[SELECTED TEXT]
»»
Chapter 22

Chapter 223,875 wordsPublic domain

In the context of information retrieval (IR) and automated text summarization (SUM), multilingualism on the Web is another complexifying factor. People will write their own language for several reasons -- convenience, secrecy, and local applicability -- but that does not mean that other people are not interested in reading what they have to say! This is especially true for companies involved in technology watch (say, a computer company that wants to know, daily, all the Japanese newspaper and other articles that pertain to what they make) or some government intelligence agencies (the people who provide the most up-to-date information for use by your government officials in making policy, etc.). One of the main problems faced by these kinds of people is the flood of information, so they tend to hire "weak" bilinguals who can rapidly scan incoming text and throw out what is not relevant, giving the relevant stuff to professional translators. Obviously, a combination of SUM and MT (machine translation) will help here; since MT is slow, it helps if you can do SUM in the foreign language, and then just do a quick and dirty MT on the result, allowing either a human or an automated IR-based text classifier to decide whether to keep or reject the article.

For these kinds of reasons, the US Government has over the past five years been funding research in MT, SUM, and IR, and is interested in starting a new program of research in Multilingual IR. This way you will be able to one day open Netscape or Explorer or the like, type in your query in (say) English, and have the engine return texts in all the languages of the world. You will have them clustered by subarea, summarized by cluster, and the foreign summaries translated, all the kinds of things that you would like to have.
««
[GIVEN ENTRIES]
»»
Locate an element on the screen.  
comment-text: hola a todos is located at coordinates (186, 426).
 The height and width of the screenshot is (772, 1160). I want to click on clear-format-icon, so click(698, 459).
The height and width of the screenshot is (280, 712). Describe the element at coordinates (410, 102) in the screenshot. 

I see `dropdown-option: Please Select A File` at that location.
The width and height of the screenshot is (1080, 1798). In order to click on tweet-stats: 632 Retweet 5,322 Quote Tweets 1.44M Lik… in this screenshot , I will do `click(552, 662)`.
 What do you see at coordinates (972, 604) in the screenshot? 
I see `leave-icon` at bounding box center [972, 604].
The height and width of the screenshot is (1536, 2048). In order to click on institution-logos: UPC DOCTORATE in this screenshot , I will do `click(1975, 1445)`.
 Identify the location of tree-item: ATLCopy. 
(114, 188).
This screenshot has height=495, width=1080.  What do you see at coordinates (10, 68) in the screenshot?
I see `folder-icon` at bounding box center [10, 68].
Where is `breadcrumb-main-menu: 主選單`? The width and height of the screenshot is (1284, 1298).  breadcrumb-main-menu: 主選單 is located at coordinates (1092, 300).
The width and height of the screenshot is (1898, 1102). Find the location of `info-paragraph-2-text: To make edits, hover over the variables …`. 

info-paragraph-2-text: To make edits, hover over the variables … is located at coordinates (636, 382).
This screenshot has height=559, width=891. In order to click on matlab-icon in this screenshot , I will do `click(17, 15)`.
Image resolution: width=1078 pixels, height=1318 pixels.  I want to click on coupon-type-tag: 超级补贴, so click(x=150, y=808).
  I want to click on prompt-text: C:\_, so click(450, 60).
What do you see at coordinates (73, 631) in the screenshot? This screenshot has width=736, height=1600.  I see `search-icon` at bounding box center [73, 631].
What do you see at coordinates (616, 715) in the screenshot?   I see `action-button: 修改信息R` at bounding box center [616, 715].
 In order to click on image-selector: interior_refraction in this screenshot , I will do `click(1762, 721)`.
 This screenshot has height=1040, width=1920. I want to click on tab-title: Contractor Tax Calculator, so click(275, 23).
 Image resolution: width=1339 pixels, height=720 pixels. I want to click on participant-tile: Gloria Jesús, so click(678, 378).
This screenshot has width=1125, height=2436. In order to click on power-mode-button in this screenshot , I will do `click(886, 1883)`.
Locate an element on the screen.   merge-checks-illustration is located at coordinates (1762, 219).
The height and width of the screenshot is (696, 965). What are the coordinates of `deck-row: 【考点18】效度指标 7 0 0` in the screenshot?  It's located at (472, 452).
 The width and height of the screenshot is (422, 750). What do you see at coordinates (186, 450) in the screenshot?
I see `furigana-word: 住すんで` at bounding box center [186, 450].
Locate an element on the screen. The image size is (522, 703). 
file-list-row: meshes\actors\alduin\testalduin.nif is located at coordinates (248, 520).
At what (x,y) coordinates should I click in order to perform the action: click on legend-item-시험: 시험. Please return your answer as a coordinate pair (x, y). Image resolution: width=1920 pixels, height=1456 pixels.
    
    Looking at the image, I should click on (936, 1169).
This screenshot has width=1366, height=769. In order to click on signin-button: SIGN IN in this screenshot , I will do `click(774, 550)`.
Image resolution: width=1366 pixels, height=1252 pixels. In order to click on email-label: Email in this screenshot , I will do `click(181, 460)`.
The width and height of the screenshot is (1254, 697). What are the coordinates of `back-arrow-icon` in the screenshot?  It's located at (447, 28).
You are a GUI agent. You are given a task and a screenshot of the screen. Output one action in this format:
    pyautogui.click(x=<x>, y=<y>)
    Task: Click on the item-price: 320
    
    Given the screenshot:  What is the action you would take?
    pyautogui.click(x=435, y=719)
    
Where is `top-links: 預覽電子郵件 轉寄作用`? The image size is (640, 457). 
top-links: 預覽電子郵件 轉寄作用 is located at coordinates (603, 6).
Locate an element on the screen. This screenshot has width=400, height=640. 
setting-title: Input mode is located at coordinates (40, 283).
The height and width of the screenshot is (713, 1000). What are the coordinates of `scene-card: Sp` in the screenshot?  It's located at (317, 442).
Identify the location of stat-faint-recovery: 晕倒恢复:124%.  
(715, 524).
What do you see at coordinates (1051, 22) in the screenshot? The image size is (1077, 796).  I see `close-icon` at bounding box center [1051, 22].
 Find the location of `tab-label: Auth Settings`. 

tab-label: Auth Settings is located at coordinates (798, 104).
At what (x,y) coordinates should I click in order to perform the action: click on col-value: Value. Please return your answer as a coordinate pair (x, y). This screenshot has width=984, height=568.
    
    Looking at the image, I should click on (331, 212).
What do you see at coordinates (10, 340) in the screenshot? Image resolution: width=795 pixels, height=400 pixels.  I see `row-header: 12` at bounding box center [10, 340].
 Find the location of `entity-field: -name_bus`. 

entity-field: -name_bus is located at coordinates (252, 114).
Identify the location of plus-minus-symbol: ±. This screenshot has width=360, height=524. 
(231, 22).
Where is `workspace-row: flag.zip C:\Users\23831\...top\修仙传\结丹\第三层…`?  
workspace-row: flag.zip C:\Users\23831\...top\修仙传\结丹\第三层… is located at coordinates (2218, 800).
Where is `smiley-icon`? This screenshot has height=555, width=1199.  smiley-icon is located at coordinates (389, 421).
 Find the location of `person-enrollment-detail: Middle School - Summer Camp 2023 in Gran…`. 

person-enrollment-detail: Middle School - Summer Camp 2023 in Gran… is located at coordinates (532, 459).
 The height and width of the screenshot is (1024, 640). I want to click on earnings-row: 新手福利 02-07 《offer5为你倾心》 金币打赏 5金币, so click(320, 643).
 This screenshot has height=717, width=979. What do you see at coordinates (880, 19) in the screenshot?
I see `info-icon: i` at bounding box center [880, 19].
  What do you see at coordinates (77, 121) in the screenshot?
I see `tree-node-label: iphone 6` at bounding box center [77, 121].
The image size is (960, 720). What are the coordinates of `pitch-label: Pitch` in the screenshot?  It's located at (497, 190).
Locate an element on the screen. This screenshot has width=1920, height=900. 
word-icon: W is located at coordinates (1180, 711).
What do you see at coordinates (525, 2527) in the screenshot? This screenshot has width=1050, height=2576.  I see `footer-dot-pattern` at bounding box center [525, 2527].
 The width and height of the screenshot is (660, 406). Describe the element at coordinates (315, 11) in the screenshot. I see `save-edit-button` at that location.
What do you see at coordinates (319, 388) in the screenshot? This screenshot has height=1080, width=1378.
««
[REQUIRED WORK]
1. According to the passage on multilingual information retrieval, for how long has the US Government been funding research in MT, SUM, and IR?
2. Swap "English" for "French" in the part of the passage on multilingual retrieval that opens with the words containing "For these kinds" and closes with "like to have.", and write that part out again.
The listing above plays no part here.

[RESULTS BY TASK]
1. Over the past five years.

2.
For these kinds of reasons, the US Government has over the past five years been funding research in MT, SUM, and IR, and is interested in starting a new program of research in Multilingual IR. This way you will be able to one day open Netscape or Explorer or the like, type in your query in (say) French, and have the engine return texts in all the languages of the world. You will have them clustered by subarea, summarized by cluster, and the foreign summaries translated, all the kinds of things that you would like to have.